* _Work to be completed_
Please return every line of the records that contains the word "header".

* _Supplied records_

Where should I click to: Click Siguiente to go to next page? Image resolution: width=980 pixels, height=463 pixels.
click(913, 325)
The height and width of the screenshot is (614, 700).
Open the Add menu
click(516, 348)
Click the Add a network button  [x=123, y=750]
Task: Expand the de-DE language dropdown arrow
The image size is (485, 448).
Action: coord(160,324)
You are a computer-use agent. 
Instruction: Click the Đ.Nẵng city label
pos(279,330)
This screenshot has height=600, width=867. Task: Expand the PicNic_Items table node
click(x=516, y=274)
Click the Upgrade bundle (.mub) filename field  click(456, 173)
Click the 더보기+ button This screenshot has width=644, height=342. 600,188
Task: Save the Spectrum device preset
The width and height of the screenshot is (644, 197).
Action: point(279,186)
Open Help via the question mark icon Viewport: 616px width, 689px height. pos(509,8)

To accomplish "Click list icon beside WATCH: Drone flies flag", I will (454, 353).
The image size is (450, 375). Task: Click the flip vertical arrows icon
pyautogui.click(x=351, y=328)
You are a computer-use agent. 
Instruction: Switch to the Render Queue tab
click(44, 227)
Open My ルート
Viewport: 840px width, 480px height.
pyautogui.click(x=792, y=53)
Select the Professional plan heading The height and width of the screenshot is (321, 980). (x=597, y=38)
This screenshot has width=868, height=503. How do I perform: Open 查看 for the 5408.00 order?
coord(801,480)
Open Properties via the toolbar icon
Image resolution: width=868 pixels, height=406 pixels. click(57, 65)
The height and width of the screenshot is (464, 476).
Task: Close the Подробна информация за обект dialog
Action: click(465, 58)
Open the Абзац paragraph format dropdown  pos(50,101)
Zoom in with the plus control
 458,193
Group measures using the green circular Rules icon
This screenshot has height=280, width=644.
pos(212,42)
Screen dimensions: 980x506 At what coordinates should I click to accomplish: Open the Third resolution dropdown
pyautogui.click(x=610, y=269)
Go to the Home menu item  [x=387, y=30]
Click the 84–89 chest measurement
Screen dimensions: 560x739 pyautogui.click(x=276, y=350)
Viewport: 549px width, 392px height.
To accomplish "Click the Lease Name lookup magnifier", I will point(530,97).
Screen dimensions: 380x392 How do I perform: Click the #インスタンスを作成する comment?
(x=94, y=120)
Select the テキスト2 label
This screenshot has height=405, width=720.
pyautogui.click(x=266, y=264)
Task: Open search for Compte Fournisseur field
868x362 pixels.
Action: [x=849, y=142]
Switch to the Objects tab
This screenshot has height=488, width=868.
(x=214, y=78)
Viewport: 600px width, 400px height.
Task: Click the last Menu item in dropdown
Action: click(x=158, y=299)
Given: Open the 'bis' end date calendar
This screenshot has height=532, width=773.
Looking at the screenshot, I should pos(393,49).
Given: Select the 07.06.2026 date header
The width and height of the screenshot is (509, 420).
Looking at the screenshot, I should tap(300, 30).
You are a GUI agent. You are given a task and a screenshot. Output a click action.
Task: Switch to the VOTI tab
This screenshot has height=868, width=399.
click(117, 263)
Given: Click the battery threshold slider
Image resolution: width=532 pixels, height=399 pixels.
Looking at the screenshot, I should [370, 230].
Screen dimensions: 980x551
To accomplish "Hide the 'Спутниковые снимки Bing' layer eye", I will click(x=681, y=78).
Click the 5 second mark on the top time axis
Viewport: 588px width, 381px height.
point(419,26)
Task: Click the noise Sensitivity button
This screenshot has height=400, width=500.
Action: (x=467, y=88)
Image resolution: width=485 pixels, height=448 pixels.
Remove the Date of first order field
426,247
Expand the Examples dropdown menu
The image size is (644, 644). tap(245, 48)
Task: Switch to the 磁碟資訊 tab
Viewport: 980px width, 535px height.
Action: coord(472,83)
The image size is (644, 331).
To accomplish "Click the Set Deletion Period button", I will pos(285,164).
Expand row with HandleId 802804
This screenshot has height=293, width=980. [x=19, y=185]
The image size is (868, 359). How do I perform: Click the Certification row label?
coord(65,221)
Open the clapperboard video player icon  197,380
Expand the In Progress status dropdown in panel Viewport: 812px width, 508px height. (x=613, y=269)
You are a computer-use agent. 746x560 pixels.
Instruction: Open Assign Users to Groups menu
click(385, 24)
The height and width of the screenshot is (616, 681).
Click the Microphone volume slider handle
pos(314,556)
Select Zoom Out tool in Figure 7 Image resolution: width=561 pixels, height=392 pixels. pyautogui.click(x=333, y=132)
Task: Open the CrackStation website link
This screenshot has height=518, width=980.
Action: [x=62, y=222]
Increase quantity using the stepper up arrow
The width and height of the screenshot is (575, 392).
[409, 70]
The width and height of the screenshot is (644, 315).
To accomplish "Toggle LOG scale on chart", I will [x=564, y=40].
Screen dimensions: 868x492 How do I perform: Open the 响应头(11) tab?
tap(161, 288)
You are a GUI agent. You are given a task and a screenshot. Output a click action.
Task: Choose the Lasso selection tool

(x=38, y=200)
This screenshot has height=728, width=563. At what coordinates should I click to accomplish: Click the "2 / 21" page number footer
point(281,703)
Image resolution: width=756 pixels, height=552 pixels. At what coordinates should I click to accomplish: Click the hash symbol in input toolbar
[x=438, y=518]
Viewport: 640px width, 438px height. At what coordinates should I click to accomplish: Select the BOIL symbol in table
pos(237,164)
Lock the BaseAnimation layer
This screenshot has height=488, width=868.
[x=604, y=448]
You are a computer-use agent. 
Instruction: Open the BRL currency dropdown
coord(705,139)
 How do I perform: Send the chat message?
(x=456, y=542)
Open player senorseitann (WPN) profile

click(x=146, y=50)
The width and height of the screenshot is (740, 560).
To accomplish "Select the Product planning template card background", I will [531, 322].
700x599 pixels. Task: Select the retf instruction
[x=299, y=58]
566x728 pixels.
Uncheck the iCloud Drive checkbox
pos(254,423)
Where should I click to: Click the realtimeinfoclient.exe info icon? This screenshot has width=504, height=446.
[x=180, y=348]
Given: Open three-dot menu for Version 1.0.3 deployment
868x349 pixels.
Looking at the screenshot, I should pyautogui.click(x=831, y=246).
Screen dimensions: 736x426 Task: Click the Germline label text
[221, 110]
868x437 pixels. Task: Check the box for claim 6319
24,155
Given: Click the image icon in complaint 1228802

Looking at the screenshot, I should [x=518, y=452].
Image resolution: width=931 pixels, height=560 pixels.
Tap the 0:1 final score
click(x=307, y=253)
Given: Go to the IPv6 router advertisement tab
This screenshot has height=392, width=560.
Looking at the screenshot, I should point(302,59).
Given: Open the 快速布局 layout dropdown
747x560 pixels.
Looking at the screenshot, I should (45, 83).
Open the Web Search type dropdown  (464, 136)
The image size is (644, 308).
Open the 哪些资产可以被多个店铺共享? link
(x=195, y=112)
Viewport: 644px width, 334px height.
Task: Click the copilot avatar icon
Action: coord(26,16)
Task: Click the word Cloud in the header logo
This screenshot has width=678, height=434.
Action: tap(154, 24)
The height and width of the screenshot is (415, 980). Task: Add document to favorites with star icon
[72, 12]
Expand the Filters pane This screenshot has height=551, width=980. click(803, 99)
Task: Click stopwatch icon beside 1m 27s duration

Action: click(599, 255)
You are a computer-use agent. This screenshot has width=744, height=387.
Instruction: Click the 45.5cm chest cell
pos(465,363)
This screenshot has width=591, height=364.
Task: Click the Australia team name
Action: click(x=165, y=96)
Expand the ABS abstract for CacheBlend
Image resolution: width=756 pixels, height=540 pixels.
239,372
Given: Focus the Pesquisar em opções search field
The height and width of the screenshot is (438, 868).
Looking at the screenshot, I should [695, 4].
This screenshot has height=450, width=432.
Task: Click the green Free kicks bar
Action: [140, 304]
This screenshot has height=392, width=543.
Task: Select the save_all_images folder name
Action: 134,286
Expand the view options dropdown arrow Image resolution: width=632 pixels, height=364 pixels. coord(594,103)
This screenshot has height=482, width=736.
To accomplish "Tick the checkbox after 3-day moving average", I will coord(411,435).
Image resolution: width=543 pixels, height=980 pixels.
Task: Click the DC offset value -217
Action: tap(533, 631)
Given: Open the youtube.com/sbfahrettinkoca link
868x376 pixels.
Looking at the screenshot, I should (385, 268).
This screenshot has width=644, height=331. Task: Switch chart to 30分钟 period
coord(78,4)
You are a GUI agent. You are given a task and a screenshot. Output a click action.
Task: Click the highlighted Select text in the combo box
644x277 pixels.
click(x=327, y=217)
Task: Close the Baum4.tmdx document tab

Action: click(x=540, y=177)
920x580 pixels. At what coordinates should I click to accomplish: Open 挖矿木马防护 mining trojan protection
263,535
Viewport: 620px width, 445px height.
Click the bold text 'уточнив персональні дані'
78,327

* _Response to this task_
Given: Select the 07.06.2026 date header
Task: Click the word Cloud in the header logo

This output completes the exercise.